3.  Conclusion.  The judgments of conviction are vacated and set aside, and the matters are remanded to the Superior Court for a new trial.

So ordered.

     [1] On appeal, the Commonwealth describes Barbara Cowels’s testimony as if it were consistent with the timeline of events that the prosecution presented at trial.  Robert Salie, however, testified that the defendants arrived at his apartment to clean up at 11:30 P.M.  Meanwhile, Barbara Cowels testified that she arrived home at 11:20 P.M., and ordered the defendants and the victim out of the house approximately five to ten minutes later, leaving the defendants at most five minutes to travel to the industrial park in Chelsea where the victim’s body ultimately was found, kill the victim, and then travel to Salie’s apartment to clean up.  To believe that Barbara Cowels’s testimony was accurate, therefore, the jury would have had to conclude that Salie’s testimony was inaccurate, at least with respect to the time when the defendants arrived at his apartment for the second time that evening.

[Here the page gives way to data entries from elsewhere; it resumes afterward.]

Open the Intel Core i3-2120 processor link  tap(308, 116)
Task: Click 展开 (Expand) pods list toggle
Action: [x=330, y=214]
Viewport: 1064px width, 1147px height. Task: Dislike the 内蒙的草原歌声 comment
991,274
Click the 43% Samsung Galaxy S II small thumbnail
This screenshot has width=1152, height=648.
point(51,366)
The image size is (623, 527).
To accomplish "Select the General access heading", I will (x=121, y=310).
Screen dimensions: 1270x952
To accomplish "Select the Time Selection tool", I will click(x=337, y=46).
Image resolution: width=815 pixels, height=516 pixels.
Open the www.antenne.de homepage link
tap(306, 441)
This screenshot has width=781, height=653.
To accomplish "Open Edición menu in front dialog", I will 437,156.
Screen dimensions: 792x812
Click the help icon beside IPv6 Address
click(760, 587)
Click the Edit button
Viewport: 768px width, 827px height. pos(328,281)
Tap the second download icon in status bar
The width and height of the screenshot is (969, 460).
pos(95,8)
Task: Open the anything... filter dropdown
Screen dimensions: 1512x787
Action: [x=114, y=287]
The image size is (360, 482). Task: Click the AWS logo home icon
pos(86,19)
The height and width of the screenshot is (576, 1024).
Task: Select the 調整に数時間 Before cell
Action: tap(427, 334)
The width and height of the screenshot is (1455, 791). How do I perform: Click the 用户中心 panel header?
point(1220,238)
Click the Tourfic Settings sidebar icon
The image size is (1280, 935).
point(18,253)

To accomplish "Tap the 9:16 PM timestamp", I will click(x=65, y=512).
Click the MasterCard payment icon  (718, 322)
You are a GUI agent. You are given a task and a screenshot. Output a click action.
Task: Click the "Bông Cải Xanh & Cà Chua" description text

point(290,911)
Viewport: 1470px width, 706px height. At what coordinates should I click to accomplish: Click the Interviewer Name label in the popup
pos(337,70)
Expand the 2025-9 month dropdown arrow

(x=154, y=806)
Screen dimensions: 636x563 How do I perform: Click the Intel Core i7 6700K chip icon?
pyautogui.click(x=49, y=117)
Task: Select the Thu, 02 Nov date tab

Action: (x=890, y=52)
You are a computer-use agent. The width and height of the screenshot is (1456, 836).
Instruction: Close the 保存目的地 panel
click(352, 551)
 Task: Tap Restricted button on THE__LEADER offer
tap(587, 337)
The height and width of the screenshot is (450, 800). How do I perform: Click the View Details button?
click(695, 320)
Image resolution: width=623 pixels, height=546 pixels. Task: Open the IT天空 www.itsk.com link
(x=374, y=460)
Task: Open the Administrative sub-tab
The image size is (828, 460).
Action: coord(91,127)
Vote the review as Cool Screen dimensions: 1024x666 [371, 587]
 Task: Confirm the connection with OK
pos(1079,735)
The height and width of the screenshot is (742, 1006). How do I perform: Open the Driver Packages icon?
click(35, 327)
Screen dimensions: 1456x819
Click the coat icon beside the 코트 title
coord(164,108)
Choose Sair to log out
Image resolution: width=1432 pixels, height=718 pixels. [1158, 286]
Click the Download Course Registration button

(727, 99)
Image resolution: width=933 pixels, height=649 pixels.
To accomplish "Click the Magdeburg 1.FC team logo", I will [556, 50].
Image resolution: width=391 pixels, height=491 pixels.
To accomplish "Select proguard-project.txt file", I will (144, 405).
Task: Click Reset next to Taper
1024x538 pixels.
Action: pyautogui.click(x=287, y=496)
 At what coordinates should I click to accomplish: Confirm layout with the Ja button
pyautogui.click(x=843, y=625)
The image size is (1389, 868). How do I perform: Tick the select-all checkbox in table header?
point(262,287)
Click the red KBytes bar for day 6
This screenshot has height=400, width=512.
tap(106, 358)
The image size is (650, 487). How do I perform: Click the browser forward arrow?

     [2] The judge has since retired.

            [3] The judge denied the defendants’ motions for a new trial without conducting an evidentiary hearing.  The Commonwealth contends that, as a result, we “should only decide whether the defendant[s are] entitled to an evidentiary hearing, and not whether [they are] entitled to a new trial.”  We of course may remand a motion for a new trial to the Superior Court with instructions regarding the conduct of an evidentiary hearing.  See Commonwealth v. DiBenedetto, 458 Mass. 657, 670-671 (2011).  The Commonwealth identifies no case, however, holding that, where a judge of the Superior Court denies a motion for a new trial without holding an evidentiary hearing, our review is limited to the decision not to hold the evidentiary hearing and does not reach the underlying denial of the motion.


Typically, “where a substantial issue is raised [on a motion for a new trial] and is supported by a substantial evidentiary showing, the judge should hold an evidentiary hearing” before granting the motion.  Commonwealth v. Gordon, 82 Mass. App. Ct. 389, 394-395 (2012), quoting Commonwealth v. Stewart, 383 Mass. 253, 260 (1981).  Here, however, we have determined that the only issue warranting an evidentiary hearing – the Commonwealth’s recent contention that the deoxyribonucleic acid (DNA) testing does not constitute “newly discovered” evidence – was waived below, and cannot be raised on appeal.  Remand for an evidentiary hearing, therefore, is not warranted.


     [4] The defendants argue that “the new DNA evidence pertaining to the vaginal swab would also probably have been a real factor in the jury’s deliberations, at least against Cowels.”  The defendants argue that the swab test corroborates Cowels’s account of the evening, insofar as it establishes that he did not have sex with the victim, undercuts Salie’s credibility, and undermines the Commonwealth’s theory that the defendants killed the victim because they regarded her as a sexual object.  The Commonwealth counters that Salie never testified that he actually witnessed the defendants engaging in sexual intercourse and that the newly discovered evidence is broadly consistent with Cowels’s statement to police that the victim had had some sexual contact with both defendants on the evening of the murder, but had had more with Mims.  Because we conclude that the towels likely were a real factor in the jury’s deliberations, we need not reach the question whether the vaginal smear swab – taken by itself – would have been sufficient to give rise to a substantial risk that the outcome of the trial would have been different.